Pénurie de carburant au Mali : Un gouverneur durcit le contrôle

Pénurie de carburant au Mali

La pénurie de carburant au Mali, plus précisement à Maradi, inquiète les usagers et pousse les autorités à réagir. Le gouverneur Issoufou Mamane a visité plusieurs stations, mardi 1er septembre 2026.

Cette tournée intervient après plusieurs fermetures de stations, au cœur de la pénurie de carburant à Maradi. Des habitants signalent aussi une essence rare et plus chère dans la ville. Le gouverneur affirme pourtant que la SONIDEP fournit des volumes suffisants.

Selon lui, 265 000 litres d’essence ont été livrés entre midi et 16 heures. Le lendemain matin, plusieurs stations ne vendaient déjà plus de carburant. Cette situation nourrit les soupçons de détournement vers le marché noir.

Les autorités avaient fixé des montants selon les moyens de transport. Une moto devait recevoir entre 1 500 et 2 000 francs CFA. Le plafond atteignait 4 000 francs pour un tricycle.

Pour les voitures, les ventes prévues variaient entre 5 000 et 10 000 francs CFA. Mais des conducteurs auraient payé 1 000 francs à certains pompistes. Ils auraient ainsi obtenu un plein, en dehors des règles convenues.

Le gouverneur estime que ces pratiques assèchent les stations. Il soupçonne une complicité entre des pompistes, des gérants et certains clients. La vente clandestine expliquerait alors les files et les ruptures observées.

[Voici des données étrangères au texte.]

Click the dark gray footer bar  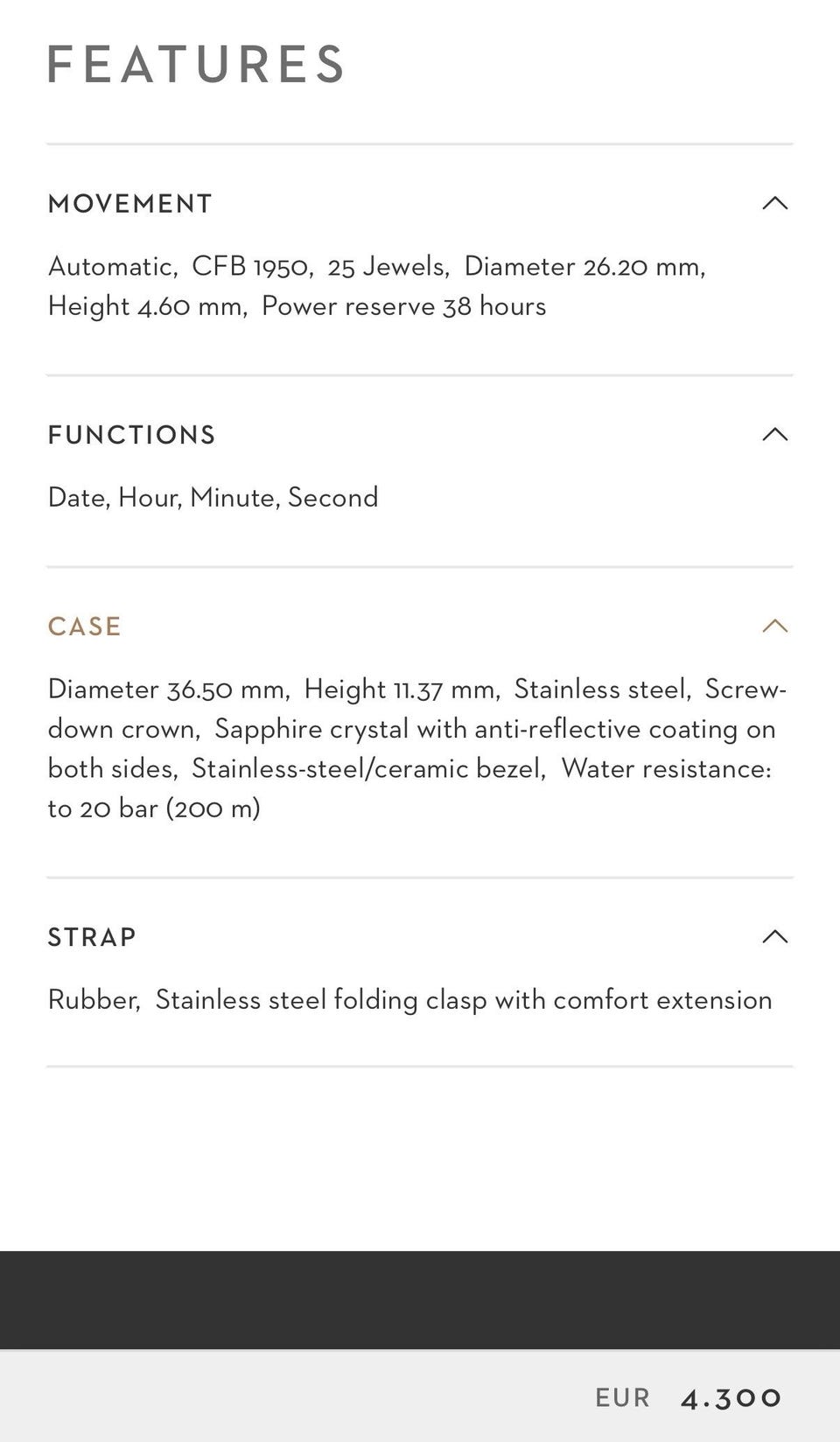[x=420, y=1300]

À Maradi, le marché informel joue déjà un rôle majeur dans l’approvisionnement. Une partie de l’essence arrive depuis la frontière nigériane, située à environ 40 kilomètres. Deutsche Welle rapportait déjà un rationnement dans les stations, en mars 2026.

Le même média indiquait un prix officiel de 499 francs CFA le litre. Chez les revendeurs, le tarif atteignait parfois 600 ou 700 francs. Ces écarts encouragent les achats hors des circuits officiels.

La nouvelle crise pourrait donc peser sur les transports et les prix des marchandises. Les conducteurs de motos et de tricycles restent les premiers exposés. Les petits commerçants risquent aussi de subir des coûts de déplacement plus élevés.

Le gouverneur a annoncé une réunion avec les responsables des stations. Il prévoit également un dispositif électronique, en complément de la surveillance sur place. L’objectif consiste à suivre les stocks et les ventes plus précisément.

Les autorités promettent enfin des sanctions contre les stations visées par les éléments recueillis. La pénurie de carburant à Maradi dépendra désormais de l’application de ces mesures. La population attend surtout un accès régulier, transparent et abordable à l’essence.